編集室から


 有珠山の噴火も少し落ち着いてきた感もありますが、なかなか予断は許せないようです。会員で影響を受けられた方がおられなければと思います。今回は幾つかの事情があって編集が少し遅れましたが、そのかわり32ページという増ページになった「あすてろいど」30号をお送りいたします。

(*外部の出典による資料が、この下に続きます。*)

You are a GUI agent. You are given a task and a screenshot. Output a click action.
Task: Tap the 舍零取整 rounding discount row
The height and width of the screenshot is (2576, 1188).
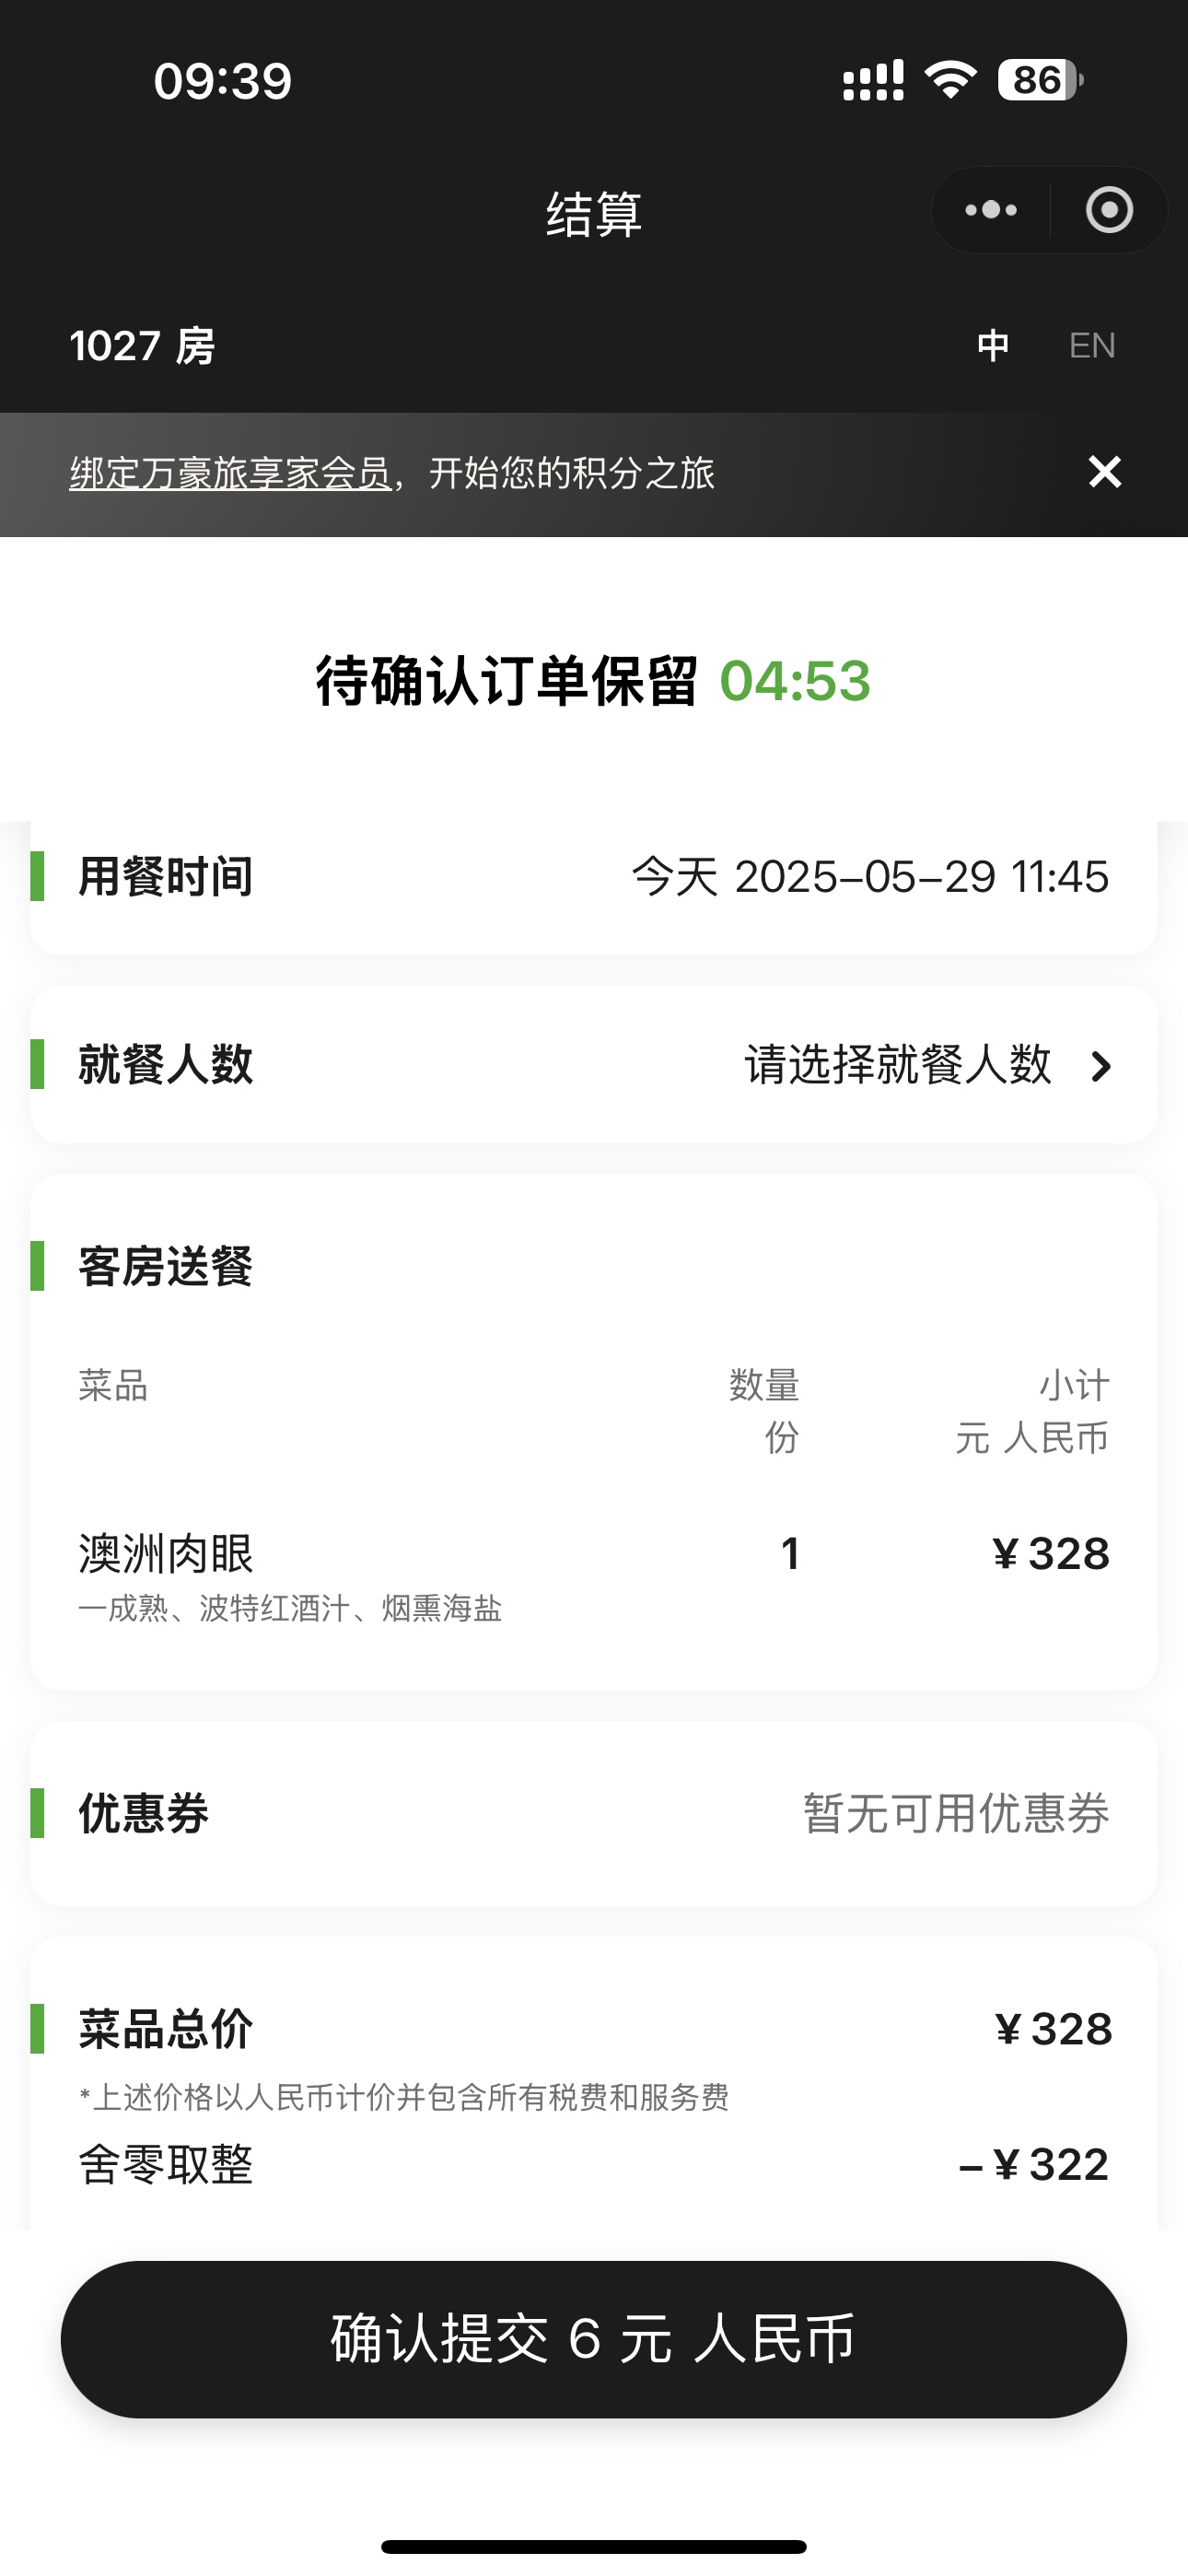click(594, 2165)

 このページは、他のすべての編集がほぼ完了し、ほっとしたところで書き始めます。プリントアウトした原紙をぱらぱらめくりながら何となく書き始めると、筆の動き、いやキーボードをたたくリズムが最も快調になり、アッという間にページが埋まってしまうので、何か物足りない感じです。(書いた内容は別として)編集で大変なのは全体の構成を決めることです。頂いた原稿を整理し、余分な改行やレイアウト、記号などを取り除きます。次に写真のレタッチにかかります。画像としての鮮明さをできるだけ出した上で、グレーカラーに変換し、印刷所のプリンターの特性に合わせてハイライトやシャドウの調整、解像度、画像フォーマットの変換等をします。実は一番手間のかかるのが表です。特にワープロなどでレイアウトされた表は、そのまま使えませんので、作り直すか、プリントアウトしたものをスキャナーでとって、写真として処理するかします。
 これが終了すると、比較的楽しい編集作業になります。各記事のおよその長さを見積もって、とりあえずページを作ります。ここでは各記事がページの最初から始まるようにすること、隙間ができないようにすること、また写真の大きさ、配置など、のバランスを調整します。実は現在の製本の形態では4ページ単位での増減しができないので、苦労するところです。まあ、これらのことは、新聞や雑誌の編集では当然しなければならないことなので、長々と書くこともないのですが、毎回編集で一番大変なことは、実は編集を始める時点で、原稿が全部揃っていないことです。およその予想をして編集したところに、予想に反して長かったり、短かったりした原稿が到着(場合によっては来なかったり)すると大変です。しかし、まあ、このような時に適切に対応できるのが編集者かなとも考えています。そのため、編集室では特別契約したイラストレーターとライターを抱えています。画家のJonaさん、科学評論家やエッセイストの由紀聡平さん、南沢弥生さん、谷山星子さん、・・・。記事の内容、長さを厳密に指定すれば、即座に作成にとりかかって下さるので、いつも本当に頼りにしています。
 というわけで、どうも内輪の話を長々と書いてしまい、また記事の紹介をする余裕があまりなくなってしまいました。今回もでき上がってみると、質的にも、量的にもなかなかのものではないかと自負しています。忙しい中で原稿をお送り頂いた方々に感謝いたします。その中で、しし座流星群に関する大塚さんと矢野さんの原稿、またK‐T境界に関連する古宇田さんと加藤さんの原稿は好対照で興味深いものです。大塚さんは流星群を見に行く場所の選定から、出かけるまでの過程を率直に書かれていますが、これから出かけて見ようという人には参考になるのではないでしょうか。一方、矢野さんは研究の最前線の様子を紹介してくれました。これからのしし座流星群の観望計画は、アッシャーさん達の説に信頼をおいてもいいのではないでしょうか。
 最後に、3月の4日から8日間、JSGAとして初めて企画した「アリゾナクレーター探訪と天体衝突を考える旅」というツアーを行いました。総勢26名の参加があり、クレーターを始め、グランドキャニオン、ローエル天文台、キットピーク天文台などをまわってきました。それは大変に楽しい旅になりました。特にアリゾナクレーターを2時間半ほどかけて一周するリムツアーは印象的でした。帰りの飛行機の中で、感想文などを書いていただきました。(後から原稿を送っていただいた方もおります。)本当はそのまま掲載すべきなのですが、紙面がとても足りません。そこで乱暴にも皆さんの原稿を分断してバラバラにし、再構成してつなぎ合わせ、あたかも1人で書いた原稿のようにしてしまいました。ただ文体などはいじらないようにしたので、ある意味では奇妙な旅行記が出来上がってしまいました。原稿を頂いた方々には本当に申し訳ありませんでした。写真と合わせてお読み頂き、ツアーの雰囲気が何とか伝わることを願っています。